--- MATERIAL PROVIDED ---

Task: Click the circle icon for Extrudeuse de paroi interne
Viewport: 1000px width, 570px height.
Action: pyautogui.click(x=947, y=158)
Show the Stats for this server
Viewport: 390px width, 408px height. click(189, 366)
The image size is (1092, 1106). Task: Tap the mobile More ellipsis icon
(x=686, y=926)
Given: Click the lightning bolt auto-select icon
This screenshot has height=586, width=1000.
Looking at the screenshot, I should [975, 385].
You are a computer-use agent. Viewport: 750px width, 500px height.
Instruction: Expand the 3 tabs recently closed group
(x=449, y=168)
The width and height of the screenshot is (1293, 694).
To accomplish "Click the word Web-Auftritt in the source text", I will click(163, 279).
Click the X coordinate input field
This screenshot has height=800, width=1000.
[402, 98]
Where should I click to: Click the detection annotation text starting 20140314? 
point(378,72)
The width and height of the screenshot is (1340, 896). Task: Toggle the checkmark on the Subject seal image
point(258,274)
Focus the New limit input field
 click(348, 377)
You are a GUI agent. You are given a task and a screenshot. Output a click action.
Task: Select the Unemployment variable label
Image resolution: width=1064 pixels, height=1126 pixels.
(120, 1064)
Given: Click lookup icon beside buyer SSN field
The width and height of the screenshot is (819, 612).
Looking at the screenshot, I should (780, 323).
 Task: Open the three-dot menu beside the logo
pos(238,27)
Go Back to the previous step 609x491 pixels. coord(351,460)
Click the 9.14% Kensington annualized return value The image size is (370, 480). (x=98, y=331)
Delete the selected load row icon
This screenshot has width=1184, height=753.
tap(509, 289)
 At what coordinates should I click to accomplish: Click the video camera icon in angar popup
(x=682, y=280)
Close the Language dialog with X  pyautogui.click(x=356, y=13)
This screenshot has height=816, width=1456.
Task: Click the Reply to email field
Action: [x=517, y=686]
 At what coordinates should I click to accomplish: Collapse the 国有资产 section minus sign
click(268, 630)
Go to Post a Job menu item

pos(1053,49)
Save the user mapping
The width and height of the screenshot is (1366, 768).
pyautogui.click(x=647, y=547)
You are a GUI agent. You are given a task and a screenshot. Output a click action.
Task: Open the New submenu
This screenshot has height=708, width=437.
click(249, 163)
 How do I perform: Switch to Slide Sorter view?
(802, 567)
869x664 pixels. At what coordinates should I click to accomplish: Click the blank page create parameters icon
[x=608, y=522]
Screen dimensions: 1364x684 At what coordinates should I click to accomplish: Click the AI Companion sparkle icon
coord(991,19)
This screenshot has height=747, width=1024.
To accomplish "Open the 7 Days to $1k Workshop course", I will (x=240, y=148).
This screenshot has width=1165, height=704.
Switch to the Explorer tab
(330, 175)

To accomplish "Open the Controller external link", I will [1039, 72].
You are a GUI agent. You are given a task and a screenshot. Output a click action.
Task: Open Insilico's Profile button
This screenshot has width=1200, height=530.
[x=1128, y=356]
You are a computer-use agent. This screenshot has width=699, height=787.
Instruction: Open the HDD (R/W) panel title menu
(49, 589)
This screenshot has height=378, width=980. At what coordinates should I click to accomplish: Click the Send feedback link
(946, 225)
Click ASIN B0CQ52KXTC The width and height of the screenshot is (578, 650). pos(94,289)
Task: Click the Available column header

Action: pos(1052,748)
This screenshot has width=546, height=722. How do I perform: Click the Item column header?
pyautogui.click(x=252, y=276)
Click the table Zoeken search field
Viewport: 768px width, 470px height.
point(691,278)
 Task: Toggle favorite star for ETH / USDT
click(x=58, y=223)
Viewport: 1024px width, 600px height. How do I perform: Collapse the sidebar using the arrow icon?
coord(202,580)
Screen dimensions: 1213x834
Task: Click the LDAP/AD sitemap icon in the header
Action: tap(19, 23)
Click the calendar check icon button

--- WORK INSTRUCTION ---
Please return each line of the listing above that contains "button".

--- SOLUTION FOR THIS EXERCISE ---
Task: Open Insilico's Profile button
Click the calendar check icon button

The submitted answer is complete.